◆ **WHAT YOU NEED TO DO**:
Go through the material and return every line that contains the string "screenshot".
☆ ☆ ☆
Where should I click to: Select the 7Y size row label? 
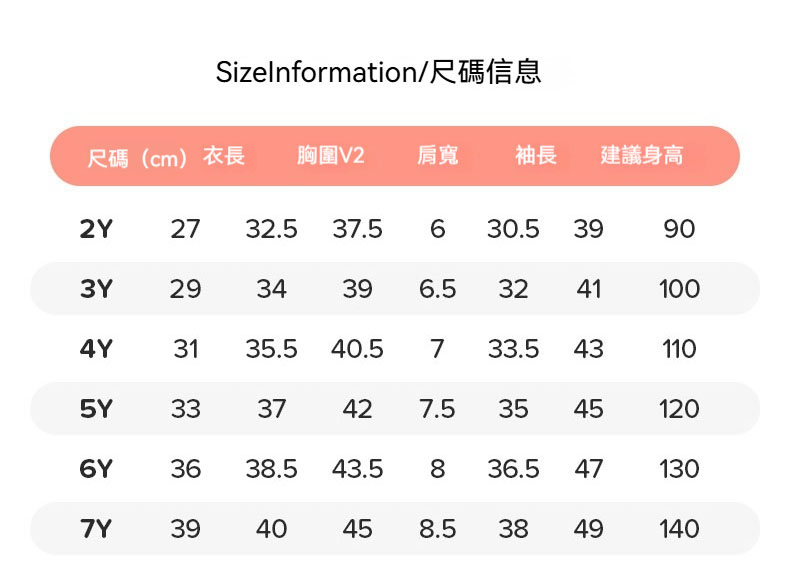coord(96,529)
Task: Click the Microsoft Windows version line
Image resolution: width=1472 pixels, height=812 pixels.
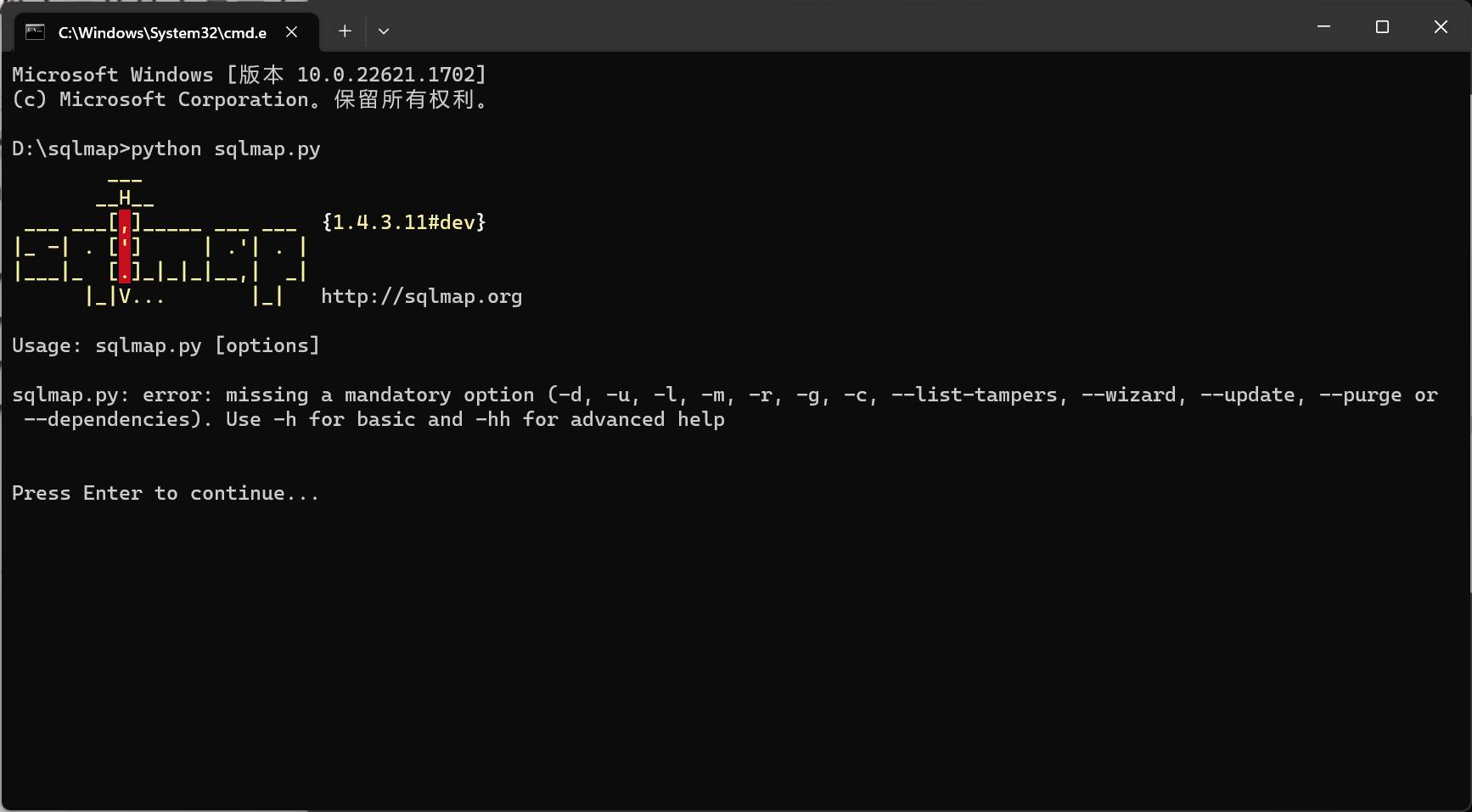Action: [250, 75]
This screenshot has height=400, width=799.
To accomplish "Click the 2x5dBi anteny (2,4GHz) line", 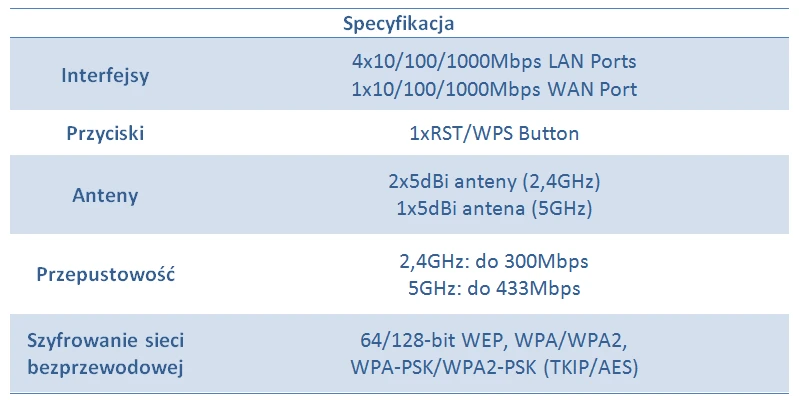I will (x=494, y=182).
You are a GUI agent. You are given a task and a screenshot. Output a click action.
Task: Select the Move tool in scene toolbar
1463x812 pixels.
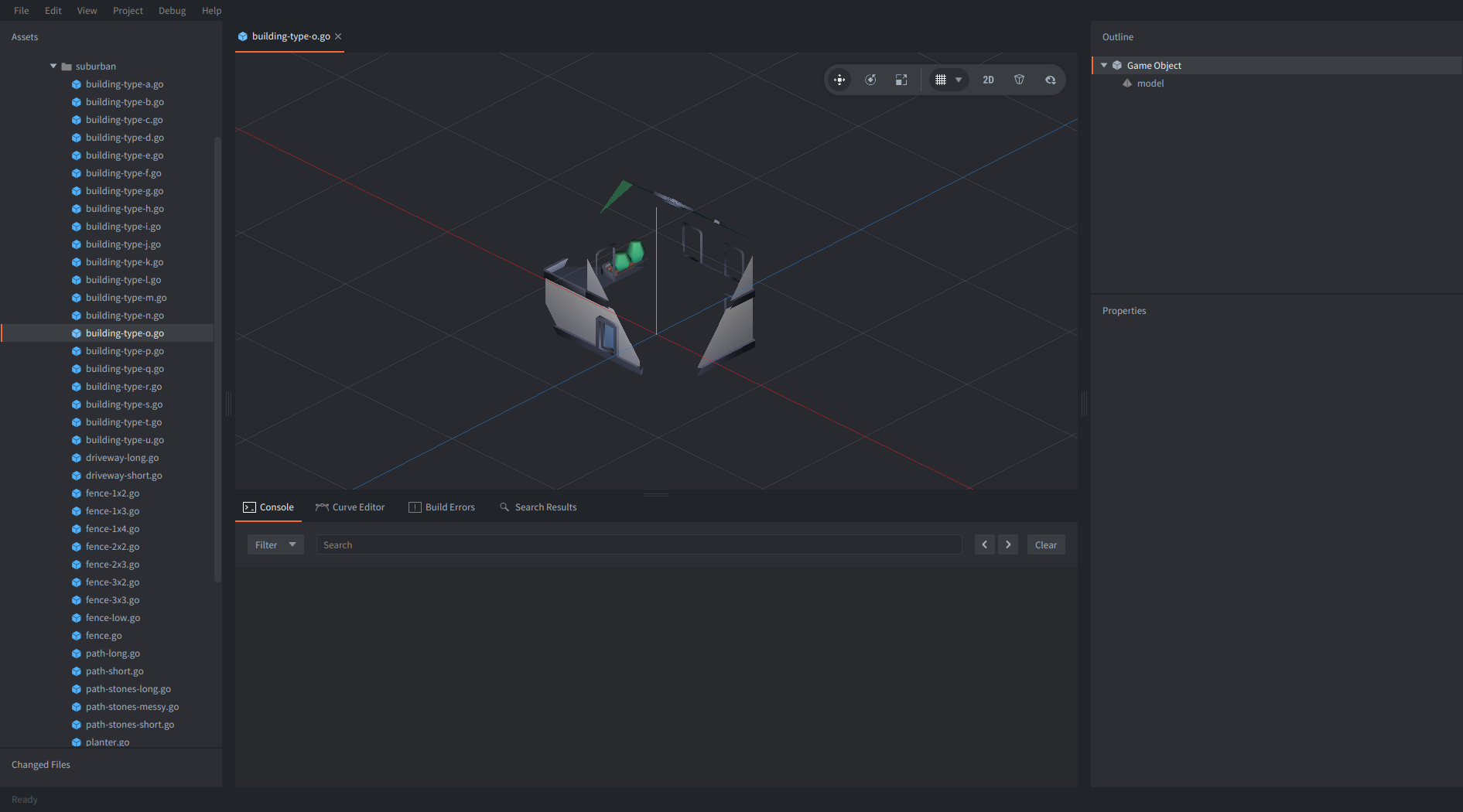[x=839, y=80]
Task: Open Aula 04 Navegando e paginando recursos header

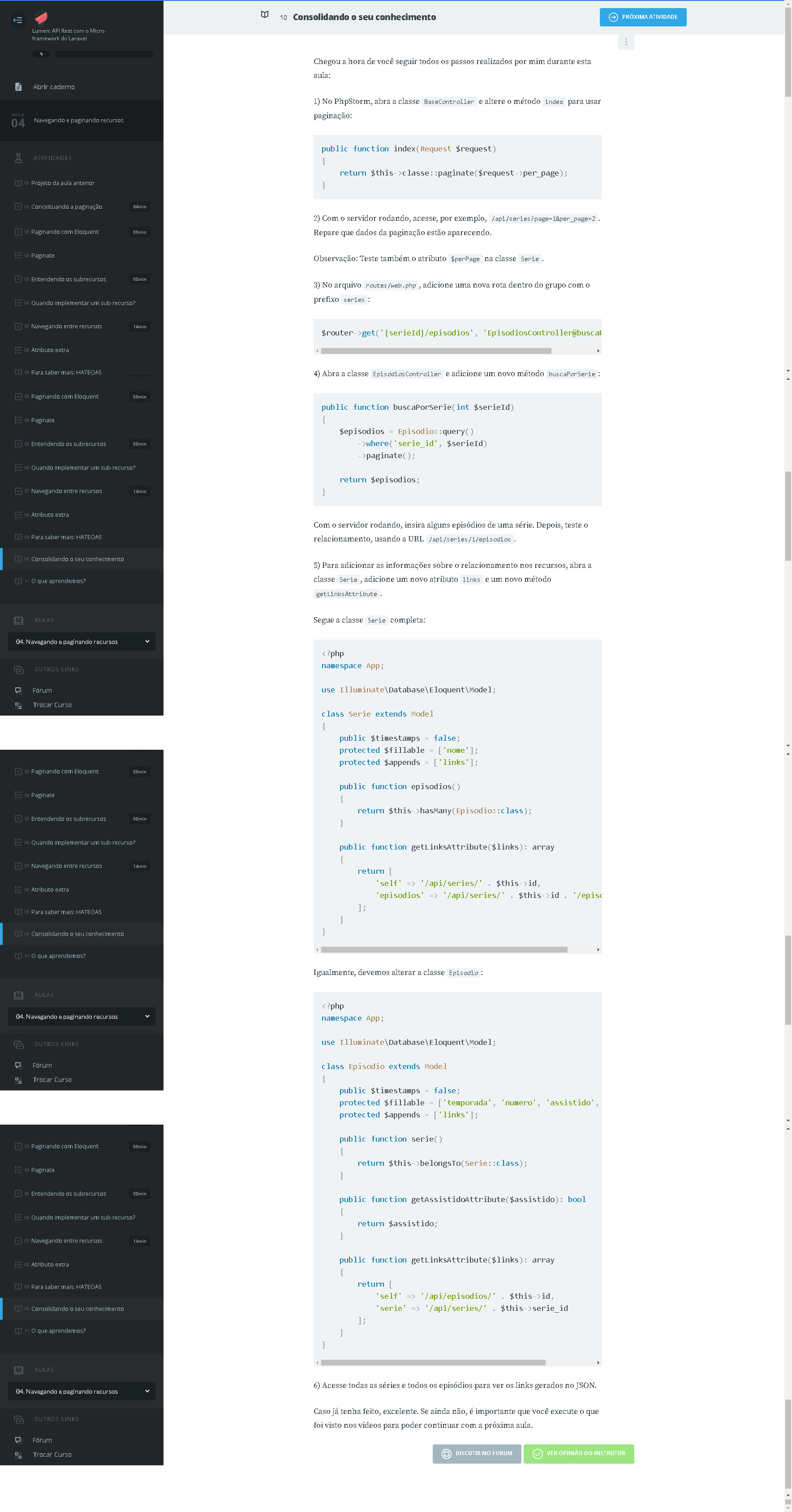Action: pos(78,120)
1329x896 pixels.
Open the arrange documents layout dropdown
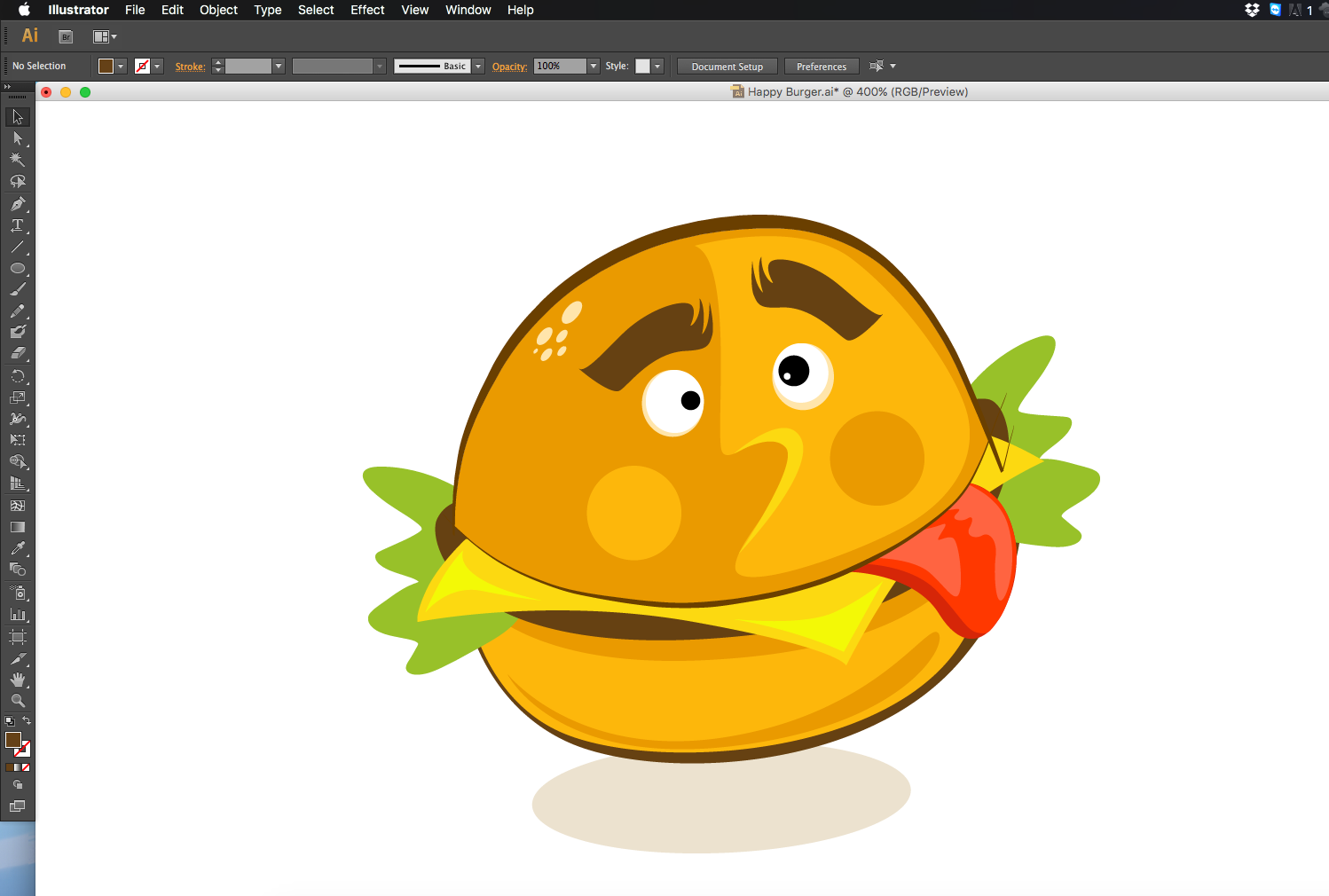105,36
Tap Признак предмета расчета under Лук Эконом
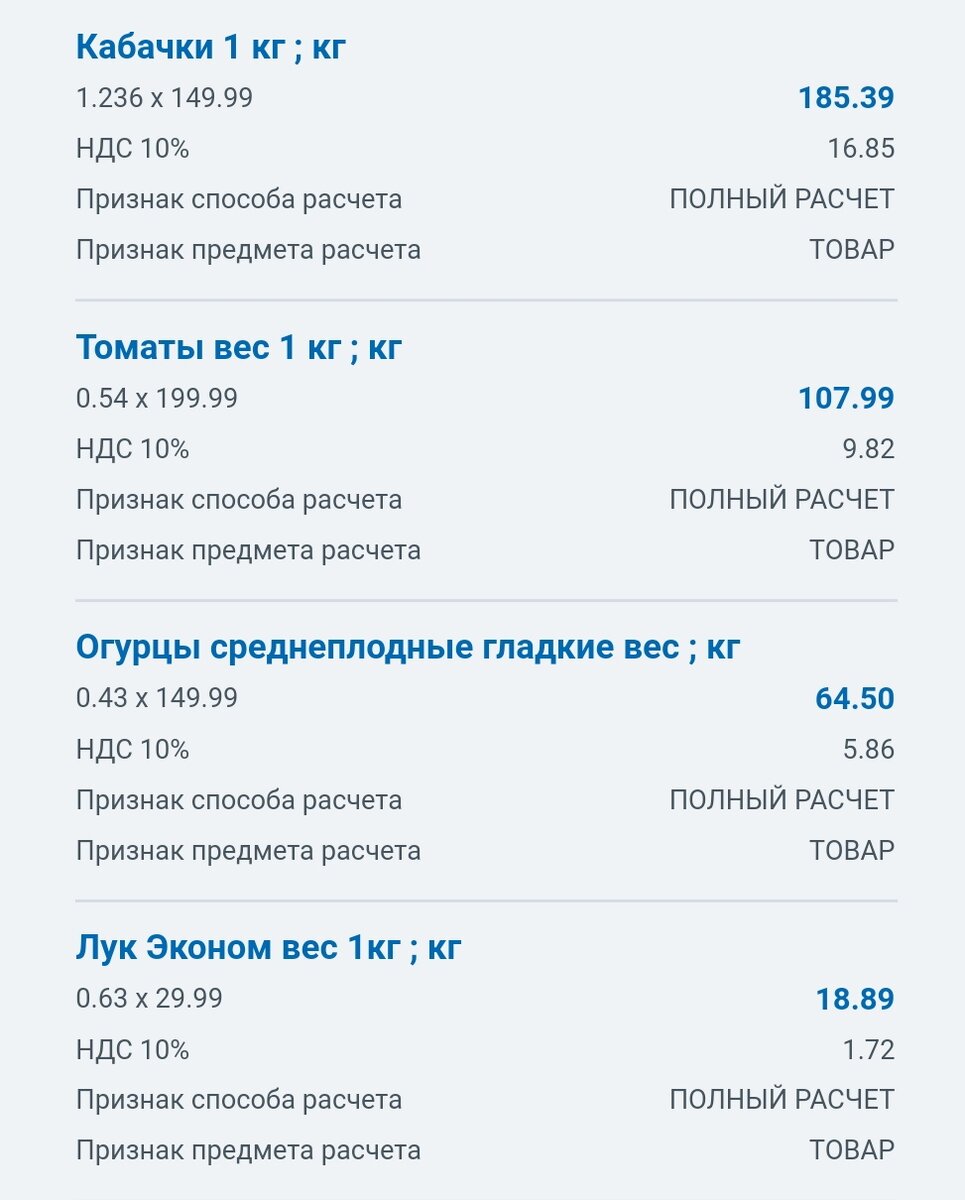Image resolution: width=965 pixels, height=1200 pixels. 248,1150
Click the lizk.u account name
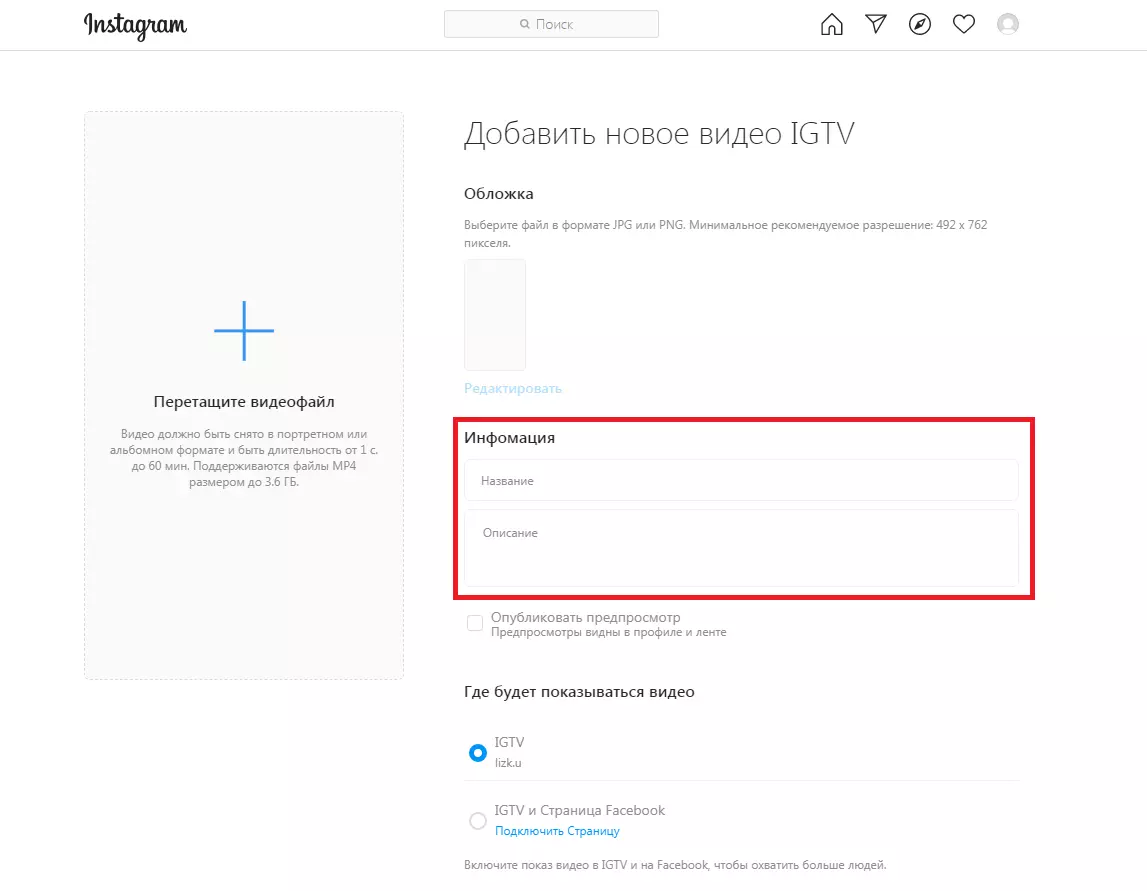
☆ ☆ ☆
◆ **TASK RESULT**:
This screenshot has height=400, width=799.
You are a GUI agent. You are given a task and a screenshot. Output a click action.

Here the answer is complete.